### TASK STATEMENT:
Write the next portion of the blog excerpt, beginning right after its final sentence about Jay Leno's gift advice.

### PAGE EXCERPT:
====
Metal Mark has left a new comment on your post "way past due":

I got a ticket once for turning on a red light. I was exhausted and not paying attention. That's the only ticket I have ever gotten.

Everyone who wants to turn MM into the cops raise your hand.

Amy in StL has left a new comment on your post "way past due":

My car attracts way too much attention for me to speed more than 9 MPH over the legal limit. Guys always ask me how I avoid getting in more trouble and I always tell them, "I pay for my own insurance." I leave out the part about being a cheapass.

Amy, what the hell do you drive, an Enzo Ferrari????? If so, I will marry you.
-----------------------------------------
About ASCII self art, Stan wrote:

stan has left a new comment on your post "ASCII self art":

I can't quite make out the face. Is that Matt Damon or a young Frank Sinatra?

Stan, it's Matt Damon, from the Google News page, making it 60x50 distorted it some.

ASCII self art

At typorganism.com you can upload a picture and turn it into different types of ASCII art. Be sure to resize your photo to 60 x 50 pixels before you upload. The site will even generate a HTML page for you. Note: You must allow popups for the typorganism page.

Thursday, November 15, 2007

way past due

I got stopped the other night, by the Illinois State Police (Highway Patrol). The trooper looked like Opie, he was 27 (I asked him). I was going to make an Aunt Bee joke but thought better of it.

I was breaking the sound barrier, at night, on I-55, in a 65 zone. I had been exceeding the speed of light in Missouri, on I-44, in hills north of Pacific, just a short time before so I had actually slowed down some.

The cop was polite, professional, and somewhat confused by Rooty (who loves all cops and thought one had come up to the car to play). Beside avoiding any Opie references, I restrained by self and mentioned neither 'what was he doing out after curfew' nor Ovaltine.

I have always found that if you're friendly, cooperate, and use your turn signals you'll usually just get a warning, and so I did.

Wednesday, November 14, 2007

do as jay do

Years ago, I heard Jay Leno, as part of his stand-up act, say that you should buy yourself whatever you bought for your parents. This he said would save untold amounts of time as you tried to explain to them over the telephone how to cook something in a microwave or stop the VCR from flashing "12:00" incessantly.
====
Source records
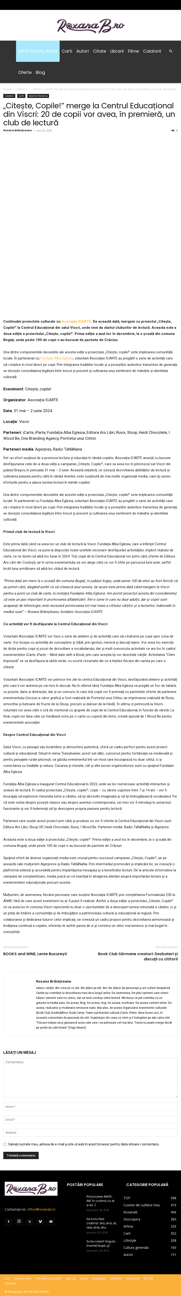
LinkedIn (116, 1278)
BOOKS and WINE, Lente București (35, 954)
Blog (40, 72)
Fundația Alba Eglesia (56, 358)
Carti (67, 51)
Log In (84, 1278)
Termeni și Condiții (48, 1278)
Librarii (117, 51)
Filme (133, 51)
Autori (82, 51)
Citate (99, 51)
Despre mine (23, 1278)
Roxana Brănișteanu (17, 130)
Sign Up (71, 1278)
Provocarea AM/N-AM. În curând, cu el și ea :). (100, 1201)
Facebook (132, 1278)
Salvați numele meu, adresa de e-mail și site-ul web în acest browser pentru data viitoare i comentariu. (84, 1144)
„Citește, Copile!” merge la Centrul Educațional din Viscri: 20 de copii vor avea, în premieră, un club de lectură (89, 114)
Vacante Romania (38, 95)
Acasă (7, 89)
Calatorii (152, 51)
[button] (170, 51)
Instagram (99, 1278)
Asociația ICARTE (76, 321)
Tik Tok (148, 1278)
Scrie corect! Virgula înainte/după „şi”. (100, 1243)
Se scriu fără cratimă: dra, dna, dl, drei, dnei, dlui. (101, 1223)
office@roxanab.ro (41, 1209)
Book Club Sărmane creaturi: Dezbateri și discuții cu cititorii (138, 956)
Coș (7, 1278)
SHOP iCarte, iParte (38, 51)
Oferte (25, 72)
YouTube (11, 1283)
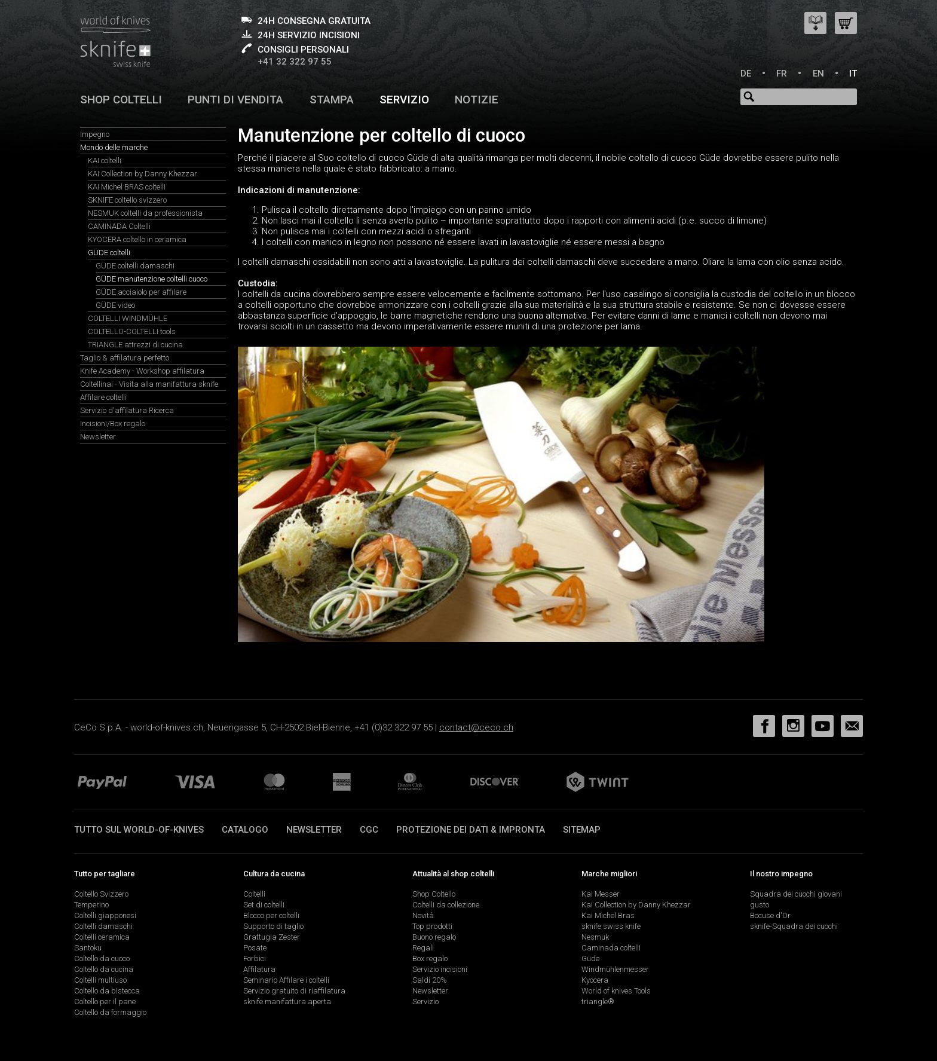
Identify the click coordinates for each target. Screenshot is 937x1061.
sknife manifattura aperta (287, 1001)
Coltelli (254, 893)
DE (745, 73)
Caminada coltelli (611, 947)
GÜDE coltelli (109, 252)
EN (818, 73)
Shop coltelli (121, 99)
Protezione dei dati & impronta (470, 829)
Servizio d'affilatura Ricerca (127, 410)
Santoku (88, 947)
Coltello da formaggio (110, 1012)
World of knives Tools (616, 990)
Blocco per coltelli (271, 915)
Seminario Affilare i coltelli (286, 980)
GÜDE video (115, 305)
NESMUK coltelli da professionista (145, 213)
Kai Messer (600, 893)
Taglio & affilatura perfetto (124, 357)
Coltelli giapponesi (105, 915)
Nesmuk (595, 936)
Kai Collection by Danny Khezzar (636, 904)
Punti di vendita (235, 99)
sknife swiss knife (611, 926)
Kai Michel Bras (608, 915)
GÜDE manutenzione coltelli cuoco (151, 278)
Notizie (476, 99)
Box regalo (430, 958)
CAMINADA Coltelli (119, 226)
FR (781, 73)
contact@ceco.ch (476, 727)
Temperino (91, 904)
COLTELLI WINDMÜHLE (127, 318)
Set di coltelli (263, 904)
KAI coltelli (104, 160)
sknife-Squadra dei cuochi (794, 926)
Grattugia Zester (271, 936)
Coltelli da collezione (445, 904)
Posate (255, 947)
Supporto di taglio (273, 926)
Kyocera (594, 980)
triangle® (597, 1001)
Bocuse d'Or (770, 915)
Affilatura (259, 969)
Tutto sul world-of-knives (139, 829)
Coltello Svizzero (101, 893)
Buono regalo (434, 936)
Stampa (332, 99)
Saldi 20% (429, 980)
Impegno (94, 134)
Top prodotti (432, 926)
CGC (369, 829)
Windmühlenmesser (615, 969)
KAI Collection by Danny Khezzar (142, 173)
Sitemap (582, 829)
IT (853, 73)
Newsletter (98, 436)
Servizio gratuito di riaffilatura (294, 990)
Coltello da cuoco (102, 958)
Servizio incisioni (439, 969)
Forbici (254, 958)
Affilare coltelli (103, 397)
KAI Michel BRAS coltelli (127, 186)
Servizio (404, 99)
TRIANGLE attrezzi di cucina (135, 344)
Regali (423, 947)
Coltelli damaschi (103, 926)
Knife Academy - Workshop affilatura (142, 370)
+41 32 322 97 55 (295, 61)
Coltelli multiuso (100, 980)
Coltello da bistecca (107, 990)
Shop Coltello (433, 893)
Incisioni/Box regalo (112, 423)
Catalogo (245, 829)
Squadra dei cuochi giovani (796, 893)
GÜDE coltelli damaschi (135, 265)
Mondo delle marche (114, 147)
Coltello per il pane (105, 1001)
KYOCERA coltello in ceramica (137, 239)
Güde (590, 958)
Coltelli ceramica (102, 936)
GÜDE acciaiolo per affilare (141, 292)
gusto (759, 904)
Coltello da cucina (103, 969)
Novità (423, 915)
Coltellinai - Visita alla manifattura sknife (149, 384)
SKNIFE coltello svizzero (127, 199)
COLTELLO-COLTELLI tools (132, 331)
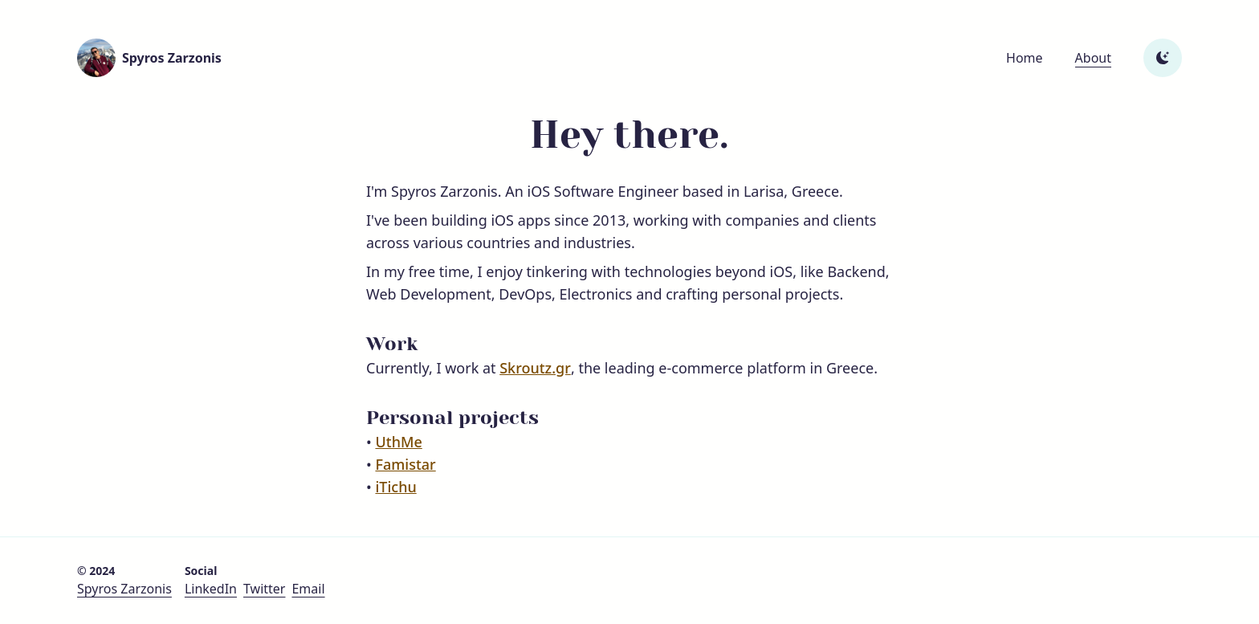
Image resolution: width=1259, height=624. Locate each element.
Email (307, 588)
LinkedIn (211, 588)
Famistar (405, 464)
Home (1024, 58)
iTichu (395, 486)
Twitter (264, 588)
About (1093, 58)
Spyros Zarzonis (124, 588)
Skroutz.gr (535, 367)
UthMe (398, 441)
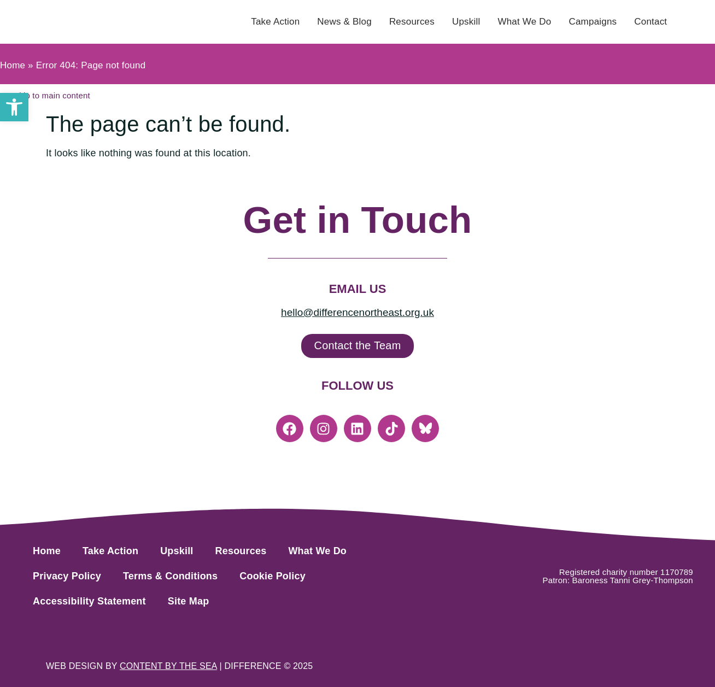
====
### REPLY TO THE TASK:
Over the years, this has proved to be excellent advice, saving an Everest of port sausage links from being turned into charcoal brickettes and enabling countless baseball games from going unrecorded.

And then there was TIVO.

There is no way to explain TIVO to a parent -- they either get it or they don't. My mom don't!

Just when you think you've gotten her pointed in the right direction and back to live TV, she'll press the TIVO button at the top pf the remote, probably because it's big and shiny. Once into the TIVO menu, she might as well be lost inside a Medieval maze.

Tuesday, November 13, 2007

Do a little, crappy, charge a lot.

My attitude towards work has always been "Don't do, over do." That has served me well over the years, the folks who have gotten more than they thought they would have been very generous with praise and with referrals. If you focus on the work and not the money, the money becomes the easy part.

On the other hand, the satellite TV guy was supposed to be here between 8:30 and 9:30. He did call, to say he had the wrong equipment -- insert your own 8th grade joke here -- and would be 45 minutes late.

Meanwhile, the new lawn sprinkler people were supposed to be here at 8:00 but, of course, have not been seen. I had the sprinkler system put in this summer because of the the drought and because of the lake full of free water just sitting out there. The sprinkler system has never worked properly -- every time I turned it on, it spring a leak leak or two. The last leak rivals Old Faithful. It case the Yellowstone caldera blows, at least we'll have a back up geyser. The sprinkler people, had they arrived, were not going to fix the leak. At this point, there seems little point in that. They are just going to "winterize" the system and then in the spring tear the whole damn thing out and start from scratch. I certain they'll show up eventually, after they down a few extra Sausage McGriddles.

Sunday, November 11, 2007

How I reinvented radio.

You have probably seen pictures of families sitting around listening to the radio. Mom might be knitting, dad might be reading the newspaper, but usually they are just sitting there staring at a big piece of furniture, apparently engrossed in some story or news report.

My parent had such a piece of furniture, as did the parents and grandparents of every kid that I grew up with, but the glory of network radio was well past before I came along. To me, the big, elaborately carved, inlaid-encrusted thing was simply something else to play with. It played records, but big clumsy things that contained music that no one under 90 would want to listen to. Besides what was then just "radio" and now called "AM," the big thing also received shortwave and "ship-to-shore." The latter was a bunch of beeping that I now know was Morse Code.

I was a TV kid, and have always looked upon those photos of people staring at a radio with great amusement and, as some of you know, nothing amuses me more than Edgar Bergman becoming a multi-millionaire back when that meant something by doing ventriloquism on the radio. The whole thing has always seemed to me to be nothing short of sheer idiocy.

Enter books on tape, actually books on CD, now actually books downloaded to my ipod.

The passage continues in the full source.